Data for locating visible targets:
[Begin]

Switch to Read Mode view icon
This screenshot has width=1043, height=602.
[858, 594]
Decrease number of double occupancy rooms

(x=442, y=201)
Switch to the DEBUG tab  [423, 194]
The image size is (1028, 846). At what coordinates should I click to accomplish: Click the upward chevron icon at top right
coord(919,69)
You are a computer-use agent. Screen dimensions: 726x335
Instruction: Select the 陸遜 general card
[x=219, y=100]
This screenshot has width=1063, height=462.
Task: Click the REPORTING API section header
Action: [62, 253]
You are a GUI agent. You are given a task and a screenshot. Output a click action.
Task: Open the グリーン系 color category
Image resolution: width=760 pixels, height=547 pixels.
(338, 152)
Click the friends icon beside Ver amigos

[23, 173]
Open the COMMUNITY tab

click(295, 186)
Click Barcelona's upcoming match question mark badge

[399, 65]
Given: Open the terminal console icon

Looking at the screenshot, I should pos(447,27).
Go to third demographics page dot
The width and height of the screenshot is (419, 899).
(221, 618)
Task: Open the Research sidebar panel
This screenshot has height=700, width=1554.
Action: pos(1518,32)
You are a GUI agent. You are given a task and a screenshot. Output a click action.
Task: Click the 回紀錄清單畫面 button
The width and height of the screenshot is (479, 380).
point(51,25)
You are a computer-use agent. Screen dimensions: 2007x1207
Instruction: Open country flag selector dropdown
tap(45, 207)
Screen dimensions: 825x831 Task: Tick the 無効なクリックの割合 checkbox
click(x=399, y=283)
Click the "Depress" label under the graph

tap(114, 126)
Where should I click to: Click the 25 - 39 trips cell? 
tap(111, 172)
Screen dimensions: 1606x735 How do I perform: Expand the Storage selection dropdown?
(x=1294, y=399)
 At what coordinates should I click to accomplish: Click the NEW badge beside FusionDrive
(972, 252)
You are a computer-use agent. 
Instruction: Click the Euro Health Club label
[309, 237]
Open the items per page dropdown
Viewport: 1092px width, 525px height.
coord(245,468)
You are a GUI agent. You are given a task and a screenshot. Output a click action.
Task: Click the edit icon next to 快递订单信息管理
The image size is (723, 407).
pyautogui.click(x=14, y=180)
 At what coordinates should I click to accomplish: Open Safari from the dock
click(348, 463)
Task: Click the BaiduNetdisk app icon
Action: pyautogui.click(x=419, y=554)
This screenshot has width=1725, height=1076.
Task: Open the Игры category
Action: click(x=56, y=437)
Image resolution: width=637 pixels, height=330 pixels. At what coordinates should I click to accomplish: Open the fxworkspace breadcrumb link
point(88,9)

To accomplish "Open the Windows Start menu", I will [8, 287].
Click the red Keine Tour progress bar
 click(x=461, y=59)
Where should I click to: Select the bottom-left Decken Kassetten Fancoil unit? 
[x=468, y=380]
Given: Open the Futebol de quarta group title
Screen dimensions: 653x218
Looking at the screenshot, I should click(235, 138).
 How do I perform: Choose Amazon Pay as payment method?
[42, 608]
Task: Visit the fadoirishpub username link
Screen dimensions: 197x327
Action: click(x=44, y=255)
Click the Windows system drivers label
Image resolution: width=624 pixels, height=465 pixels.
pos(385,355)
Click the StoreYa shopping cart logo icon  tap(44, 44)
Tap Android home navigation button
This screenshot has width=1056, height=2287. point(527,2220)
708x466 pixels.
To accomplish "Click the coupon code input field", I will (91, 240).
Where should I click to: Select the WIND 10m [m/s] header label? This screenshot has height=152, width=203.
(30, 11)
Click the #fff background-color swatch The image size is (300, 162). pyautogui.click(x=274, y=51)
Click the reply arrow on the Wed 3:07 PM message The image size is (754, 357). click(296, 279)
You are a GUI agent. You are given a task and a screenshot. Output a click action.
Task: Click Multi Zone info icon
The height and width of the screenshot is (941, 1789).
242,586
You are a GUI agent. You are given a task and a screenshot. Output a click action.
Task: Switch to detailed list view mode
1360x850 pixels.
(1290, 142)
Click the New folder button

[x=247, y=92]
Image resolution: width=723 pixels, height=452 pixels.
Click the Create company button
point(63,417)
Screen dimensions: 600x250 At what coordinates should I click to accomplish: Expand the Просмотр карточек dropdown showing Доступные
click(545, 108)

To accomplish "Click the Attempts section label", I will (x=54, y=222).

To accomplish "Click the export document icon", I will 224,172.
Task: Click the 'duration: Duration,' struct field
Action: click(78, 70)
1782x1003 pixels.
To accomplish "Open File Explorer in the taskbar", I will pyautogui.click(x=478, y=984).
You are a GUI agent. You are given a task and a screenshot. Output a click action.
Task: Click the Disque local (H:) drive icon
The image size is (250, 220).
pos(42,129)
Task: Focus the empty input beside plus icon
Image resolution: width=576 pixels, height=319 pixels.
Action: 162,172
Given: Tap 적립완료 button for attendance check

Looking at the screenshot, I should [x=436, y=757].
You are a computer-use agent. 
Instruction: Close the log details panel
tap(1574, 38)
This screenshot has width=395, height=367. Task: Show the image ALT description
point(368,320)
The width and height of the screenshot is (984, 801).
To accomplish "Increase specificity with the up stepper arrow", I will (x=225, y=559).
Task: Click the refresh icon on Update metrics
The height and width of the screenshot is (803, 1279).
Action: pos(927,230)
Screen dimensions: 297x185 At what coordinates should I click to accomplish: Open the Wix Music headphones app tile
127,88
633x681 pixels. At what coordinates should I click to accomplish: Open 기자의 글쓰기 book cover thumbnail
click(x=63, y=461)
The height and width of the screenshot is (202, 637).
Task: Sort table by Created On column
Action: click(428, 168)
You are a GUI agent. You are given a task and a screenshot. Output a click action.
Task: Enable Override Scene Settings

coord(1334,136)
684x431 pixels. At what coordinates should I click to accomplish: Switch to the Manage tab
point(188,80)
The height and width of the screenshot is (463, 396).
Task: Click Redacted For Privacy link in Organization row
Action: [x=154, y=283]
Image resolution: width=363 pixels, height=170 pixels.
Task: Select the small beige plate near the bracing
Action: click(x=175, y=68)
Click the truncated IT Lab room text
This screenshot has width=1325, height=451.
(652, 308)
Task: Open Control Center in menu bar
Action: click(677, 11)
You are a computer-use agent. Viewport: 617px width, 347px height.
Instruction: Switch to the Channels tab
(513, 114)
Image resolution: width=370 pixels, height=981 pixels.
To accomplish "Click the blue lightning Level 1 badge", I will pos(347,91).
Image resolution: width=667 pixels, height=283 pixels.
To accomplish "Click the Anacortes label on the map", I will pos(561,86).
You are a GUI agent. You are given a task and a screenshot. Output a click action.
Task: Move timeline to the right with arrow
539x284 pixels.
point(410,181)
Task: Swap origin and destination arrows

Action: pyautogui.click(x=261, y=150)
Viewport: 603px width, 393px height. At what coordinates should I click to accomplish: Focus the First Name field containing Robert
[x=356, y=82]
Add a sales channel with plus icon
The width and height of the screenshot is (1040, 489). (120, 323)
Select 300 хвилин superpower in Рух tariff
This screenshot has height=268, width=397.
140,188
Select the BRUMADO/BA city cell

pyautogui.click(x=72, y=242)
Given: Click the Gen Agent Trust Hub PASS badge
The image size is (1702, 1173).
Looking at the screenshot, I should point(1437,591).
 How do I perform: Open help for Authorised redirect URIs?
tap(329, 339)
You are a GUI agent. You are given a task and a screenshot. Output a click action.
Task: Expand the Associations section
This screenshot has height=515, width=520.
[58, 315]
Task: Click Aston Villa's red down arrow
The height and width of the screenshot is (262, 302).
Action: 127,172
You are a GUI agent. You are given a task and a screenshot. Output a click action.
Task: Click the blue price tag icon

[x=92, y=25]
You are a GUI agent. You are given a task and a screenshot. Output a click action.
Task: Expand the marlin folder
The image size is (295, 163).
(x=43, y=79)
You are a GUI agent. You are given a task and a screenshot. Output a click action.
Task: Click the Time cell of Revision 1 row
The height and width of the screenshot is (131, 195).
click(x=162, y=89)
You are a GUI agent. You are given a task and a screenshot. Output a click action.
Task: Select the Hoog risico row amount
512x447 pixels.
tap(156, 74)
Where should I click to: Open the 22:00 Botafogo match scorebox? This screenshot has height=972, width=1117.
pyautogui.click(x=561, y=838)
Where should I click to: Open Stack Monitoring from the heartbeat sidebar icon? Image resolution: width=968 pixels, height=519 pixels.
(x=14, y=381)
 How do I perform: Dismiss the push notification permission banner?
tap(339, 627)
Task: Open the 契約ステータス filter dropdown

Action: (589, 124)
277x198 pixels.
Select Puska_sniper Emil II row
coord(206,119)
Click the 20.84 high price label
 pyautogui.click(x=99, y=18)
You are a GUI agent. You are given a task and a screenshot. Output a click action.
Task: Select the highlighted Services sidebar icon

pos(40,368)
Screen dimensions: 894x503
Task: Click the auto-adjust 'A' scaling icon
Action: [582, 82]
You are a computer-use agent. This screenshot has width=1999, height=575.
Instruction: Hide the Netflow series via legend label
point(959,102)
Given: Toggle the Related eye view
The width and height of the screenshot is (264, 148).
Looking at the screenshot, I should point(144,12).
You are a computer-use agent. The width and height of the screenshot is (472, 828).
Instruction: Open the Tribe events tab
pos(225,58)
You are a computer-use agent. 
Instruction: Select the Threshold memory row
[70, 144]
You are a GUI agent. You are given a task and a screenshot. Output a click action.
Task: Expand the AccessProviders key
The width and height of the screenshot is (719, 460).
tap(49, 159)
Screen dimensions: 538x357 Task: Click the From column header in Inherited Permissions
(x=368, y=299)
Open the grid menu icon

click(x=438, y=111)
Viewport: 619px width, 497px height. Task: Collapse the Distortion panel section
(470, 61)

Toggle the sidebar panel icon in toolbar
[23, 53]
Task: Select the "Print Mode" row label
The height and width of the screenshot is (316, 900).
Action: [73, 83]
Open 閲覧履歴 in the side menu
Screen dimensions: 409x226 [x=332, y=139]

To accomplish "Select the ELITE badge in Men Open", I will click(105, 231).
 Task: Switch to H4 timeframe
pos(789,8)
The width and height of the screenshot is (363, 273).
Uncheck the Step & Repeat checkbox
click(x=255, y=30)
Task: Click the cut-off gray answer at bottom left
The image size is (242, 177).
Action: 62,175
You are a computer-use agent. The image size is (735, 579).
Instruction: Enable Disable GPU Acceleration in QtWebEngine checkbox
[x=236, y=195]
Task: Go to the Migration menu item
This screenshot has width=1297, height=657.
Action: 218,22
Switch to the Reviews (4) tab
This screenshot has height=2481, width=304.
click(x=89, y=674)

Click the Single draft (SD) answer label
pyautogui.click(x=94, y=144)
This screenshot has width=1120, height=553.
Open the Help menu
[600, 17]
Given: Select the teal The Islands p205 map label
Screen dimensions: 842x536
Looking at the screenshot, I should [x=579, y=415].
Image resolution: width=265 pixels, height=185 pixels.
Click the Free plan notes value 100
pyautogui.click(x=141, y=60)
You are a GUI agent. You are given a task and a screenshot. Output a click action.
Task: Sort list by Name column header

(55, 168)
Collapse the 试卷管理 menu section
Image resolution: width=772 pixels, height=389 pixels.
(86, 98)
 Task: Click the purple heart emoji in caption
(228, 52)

[End]

[The exercise] Reproduce the lines from the beginning of the items through the line that contains "Switch to the DEBUG", including that line. Keep every line unchanged.

[Result for this exercise]
Switch to Read Mode view icon
This screenshot has width=1043, height=602.
[858, 594]
Decrease number of double occupancy rooms

(x=442, y=201)
Switch to the DEBUG tab  [423, 194]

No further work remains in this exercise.